Bacteria, viruses and other pathogens — invisible little organisms that make our lives miserable by causing diseases. Before the invention of microscopes, we did not know what they looked like. Now we know that both viruses◊ and bacteria can have various geometrical forms that look vastly different from multicellular organisms.
However, fiction tends to largely ignore this. When viruses and bacteria need to make an appearance — for example, as part of a "Fantastic Voyage" Plot or in an encounter with Mega-Microbes — they will be portrayed instead as monstrous creatures. Whether humanoid, reptilian, insectoid or simply blob-like, they will have recognizable (although often mismatched) body parts such as jaws full of teeth, eyes (often in unusual numbers or at unusual places), limbs or tentacles, all of which would normally be found only on multicellular organisms. The reason for this is that Most Writers Are Human, and it's easier to portray germs similar to creatures that we immediately recognize as living and dangerous. If they are capable of talking, expect them to be Card Carrying Villains prone to Evil Gloating.
Almost always present as major antagonists in any case of Anthropomorphized Anatomy.
A subtrope to Artistic License Biology. Often overlaps with its sister trope to Mega-Microbes — that one is about germs at the size comparable to humans, whereas this is about monster-like anatomical features found on them. Compare Seeker White Blood Cells, who will often engage in combat with these, and will often also get a similarly monstrous portrayal. Although the trope primarily covers biological microorganisms, computer viruses may get a similar portrayal in the case of a Contagious A.I.. Not to be confused with The Virus, which is a disease that turns its hosts into monsters. Also not to be confused with a person who is Terrified of Germs (although such a person will likely imagine germs as this trope).
- Very common in advertisements for medicine and antibacterial cleaning products. Germs are portrayed as ugly monsters that the heroic product destroys.
- In this commercial for the toilet cleaning product Toilet Duck, the germs are portrayed as green creatures hanging from the edge of the toilet, referred to as "grungies".

TASKS TO PERFORM:
#1 Copy word for word the part of the passage on germs portrayed as monsters that opens with the words containing "However, fiction tends" and closes with "to Evil Gloating.".
#2 In the passage on germs portrayed as monsters, what does the Toilet Duck commercial call the germs?
#3 Continue the passage on germs portrayed as monsters from its final sentence.

PROVIDED MATERIAL:

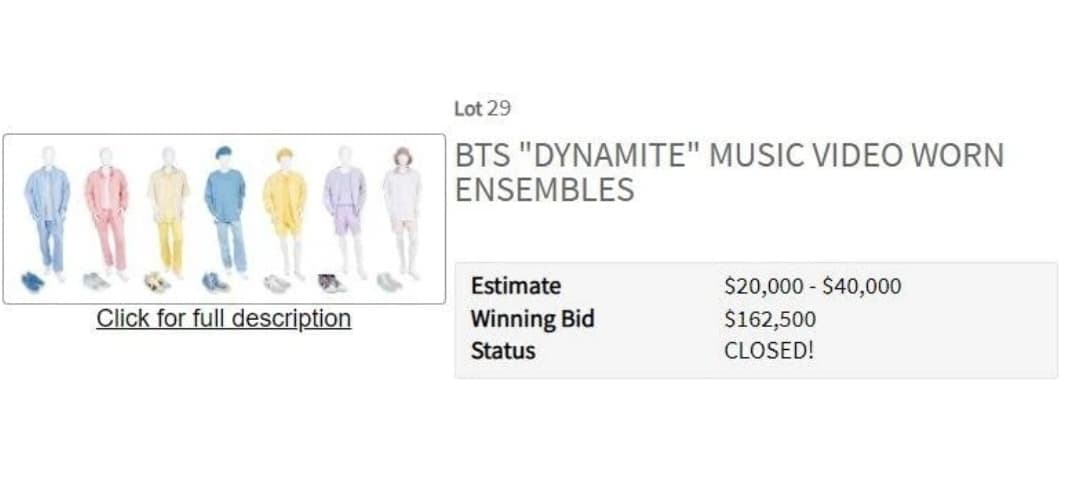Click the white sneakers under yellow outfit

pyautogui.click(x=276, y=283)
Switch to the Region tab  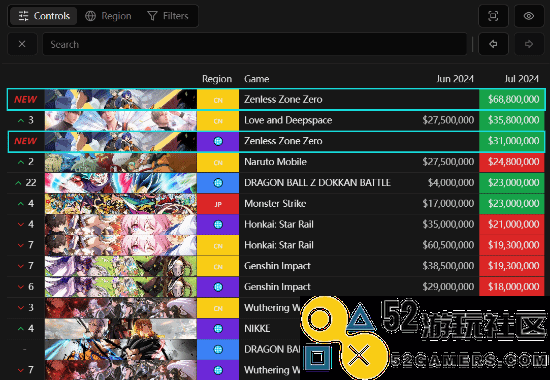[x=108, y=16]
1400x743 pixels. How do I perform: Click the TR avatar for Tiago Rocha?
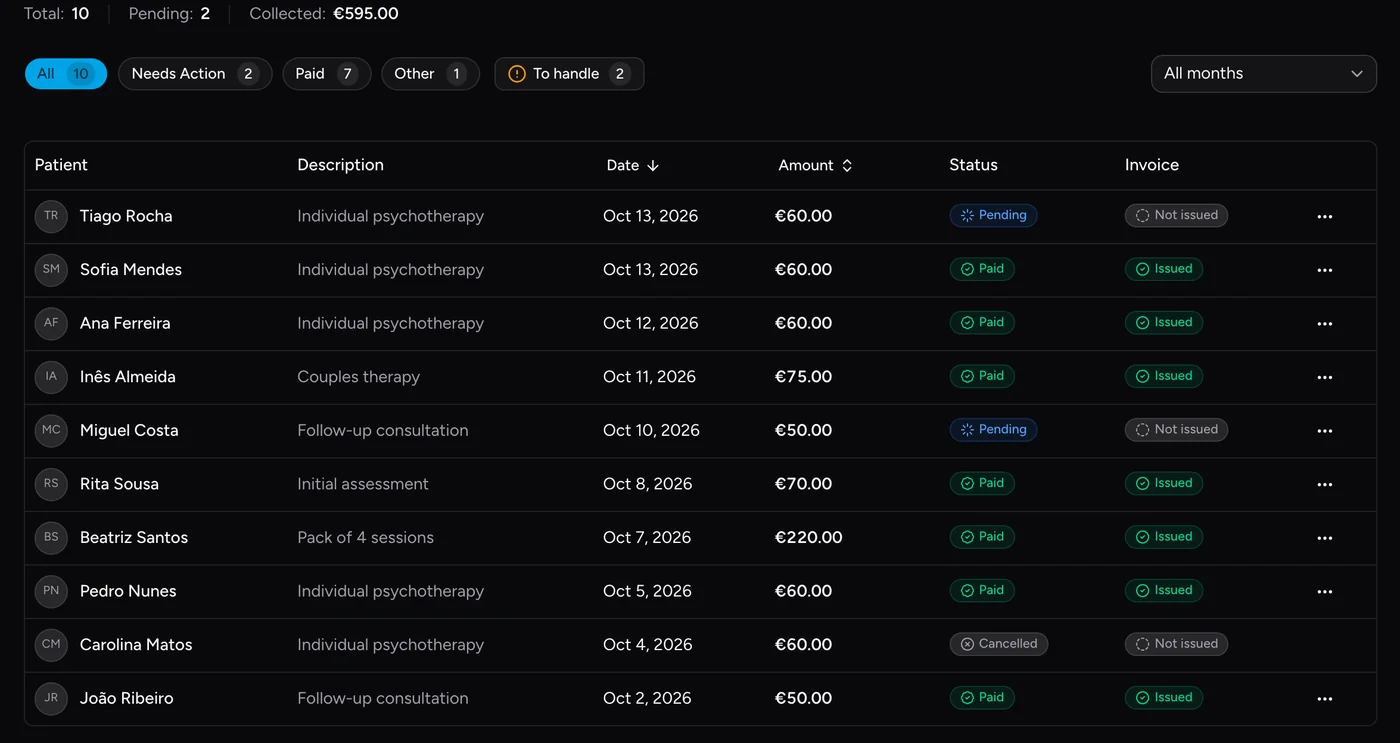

ANSWER LIST:
#1
However, fiction tends to largely ignore this. When viruses and bacteria need to make an appearance — for example, as part of a "Fantastic Voyage" Plot or in an encounter with Mega-Microbes — they will be portrayed instead as monstrous creatures. Whether humanoid, reptilian, insectoid or simply blob-like, they will have recognizable (although often mismatched) body parts such as jaws full of teeth, eyes (often in unusual numbers or at unusual places), limbs or tentacles, all of which would normally be found only on multicellular organisms. The reason for this is that Most Writers Are Human, and it's easier to portray germs similar to creatures that we immediately recognize as living and dangerous. If they are capable of talking, expect them to be Card Carrying Villains prone to Evil Gloating.

#2 "Grungies"

#3
- In this commercial for Lamisil, Digger the Dermatophyte is a very talkative creature who goes into Evil Gloating about how he digs under a person's nail.
- In a variant of of this trope, commercials for Mucinex, a cold and flu medicine, portray the excess mucus that causes congestion as green, slimy creatures resembling anthropomorphic frogs.
- Cells at Work! is about Anthropomorphic Personification applied to the human body at the cellular level. While the body cells all look human, bacteria are depicted more like monstrous, but humanoid aliens. Their designs is somewhat accurate, though, such as Staphylococcus bacteria having a skirt looking like a bunch of grapes. Viruses, on the other hand, are depicted as looking like hats that attach themselves to cells and turn them into basically zombies (as is seen in the influenza arc). The larger parasitic organisms look like exaggerated versions of the real parasites, and as the series continues, the pathogens become more monstrous in appearance. The Darker and Edgier spinoff Cells at Work! CODE BLACK continues with this tradition - gonorrhea is depicted as a tentacle monster, and a deadly strain of Streptococcus is depicted as a swarm of hormigaunts.
- In the Pororo the Little Penguin episode "Viruses Are Following Me", Crong imagines viruses as looking like devilish versions of Pororo.
- In the Don Rosa Scrooge McDuck comic "The Incredible Shrinking Tightwad", Scrooge and Donald are shrunk down to microscopic size due to the effects of a malfunctioning Shrink Ray, and are menaced by a horde of microbes, some of which have eyes, mouths or crab-like pincers.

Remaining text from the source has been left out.